最近の流れを見ると、アーキテクチャ設計の技術では、DOAやOOAは既に古い技術であり、クラウドが席巻しているように見える。
【2】最近のバズワードである「クラウド」には、否定的な意見を持つ人も多い。
ITの歴史の延長線上にあるだけで、そんなにすごい価値があるわけではないだろう、と。
単に仮想化なんでしょ、と。
クラウドサービスも、大昔のデータ計算センターや電算受託から始まったシステムサービス提供形態の現時点での変化形に過ぎない、と。
実際、ERPやメールサーバなどをクラウドへ構築する場合でも、フィットギャップ分析、セキュリティレベル、運営のコンセプト確認、負うべきリスクの整理、サービスレベル(SLA)の定義、など、従来の手法で検討する必要がある点は変わらない。
システム、ネットワークなどの利用面の進展があっても、利用に当たっての検討項目は本質的には同じである。
【3】しかし、クラウドが新しい観点をもたらし、アーキテクチャ設計に大きな影響を与えた点は2つあると思う。

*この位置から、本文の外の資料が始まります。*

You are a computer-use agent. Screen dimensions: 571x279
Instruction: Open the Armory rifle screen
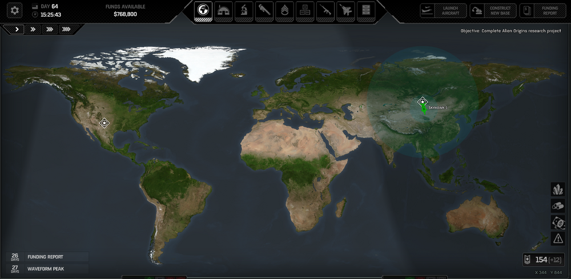coord(325,10)
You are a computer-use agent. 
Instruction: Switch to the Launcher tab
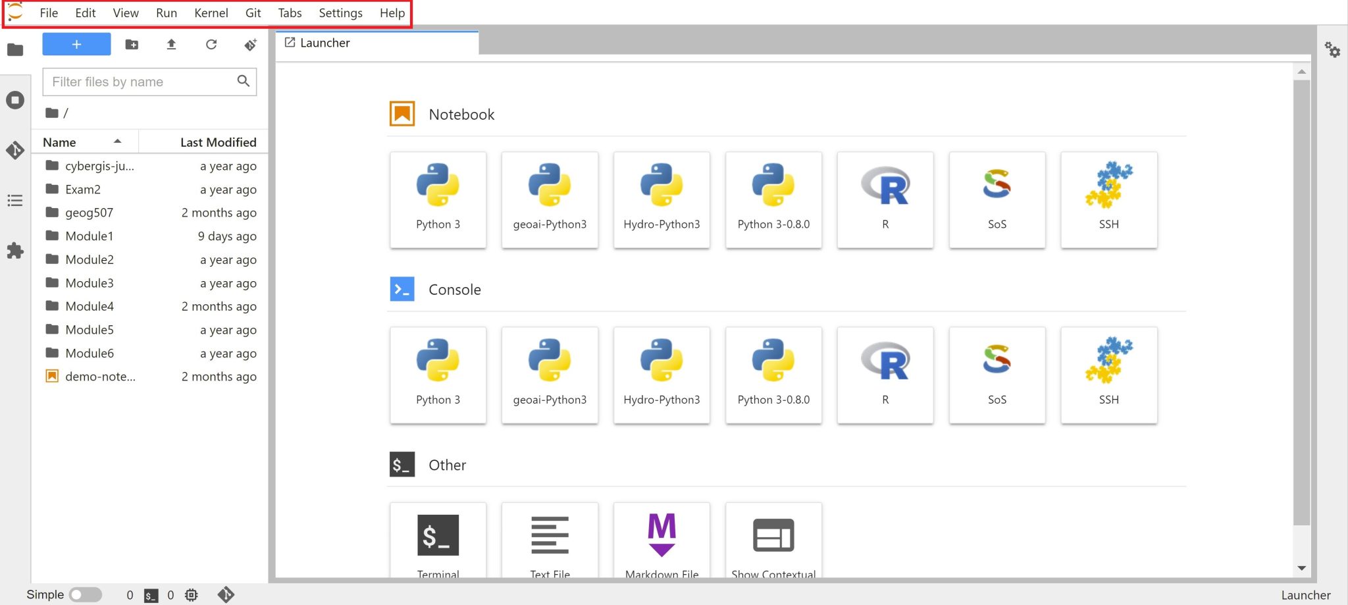pyautogui.click(x=325, y=43)
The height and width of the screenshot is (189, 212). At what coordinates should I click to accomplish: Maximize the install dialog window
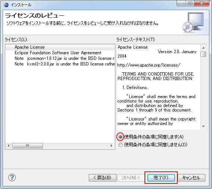pyautogui.click(x=190, y=3)
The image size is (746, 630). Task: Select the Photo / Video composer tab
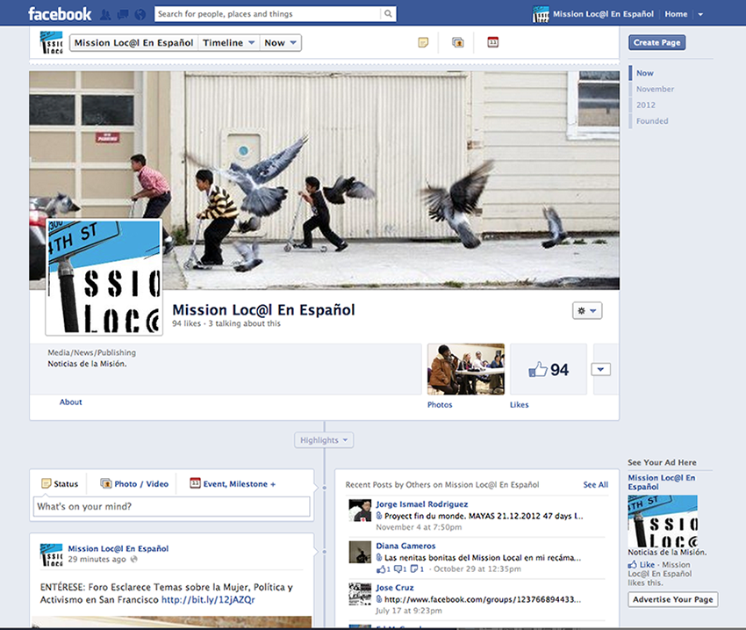point(134,483)
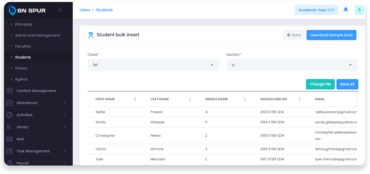
Task: Open notifications bell icon
Action: [x=346, y=10]
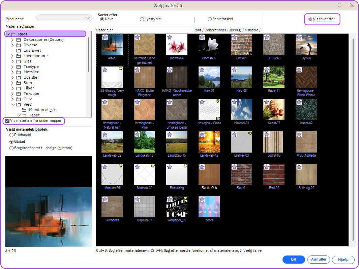Click the Vis favoritter button
This screenshot has height=269, width=359.
click(x=322, y=19)
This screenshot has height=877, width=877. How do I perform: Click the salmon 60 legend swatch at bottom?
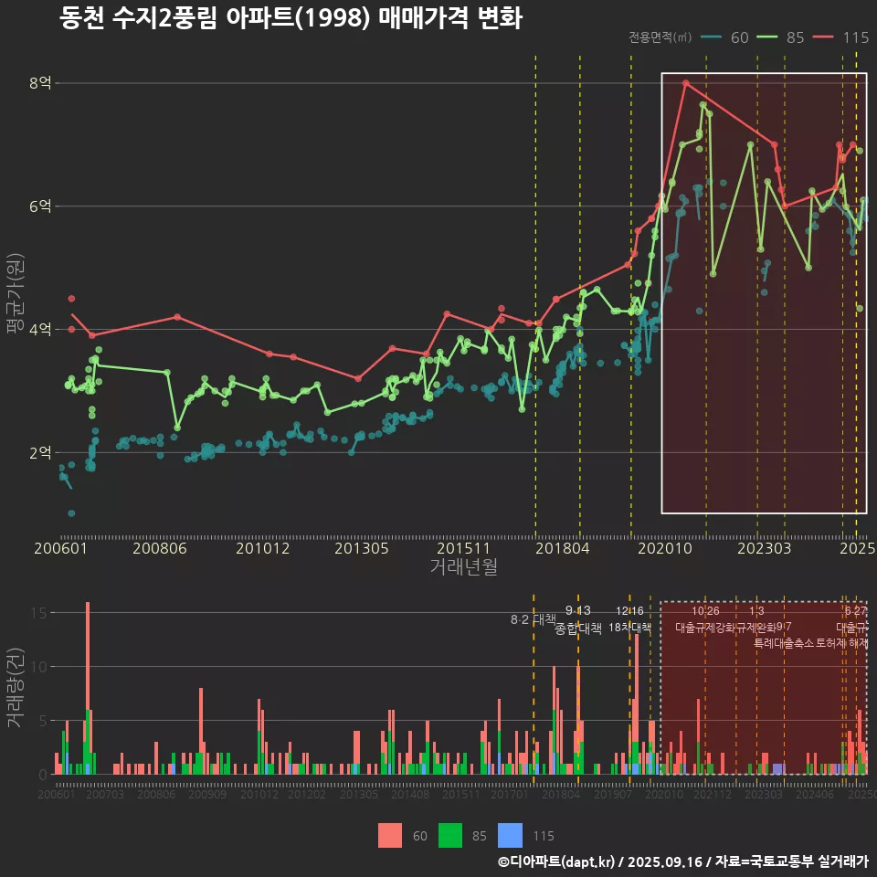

【3-1】一つは、インフラ構築もアジャイルにプログラミングで開発できること。
その意味については、下記の記事で色々考察した。
サーバー構築を構成管理とTDDで作業する時代になってきた: プログラマの思索
JenkinsによるLinuxサーバの設定変更管理yggdrasilの運用事例: プログラマの思索
「Infrastructure as Code」というキーワードがまさにそうであるように、サーバー構築手順は全てプログラム化できる。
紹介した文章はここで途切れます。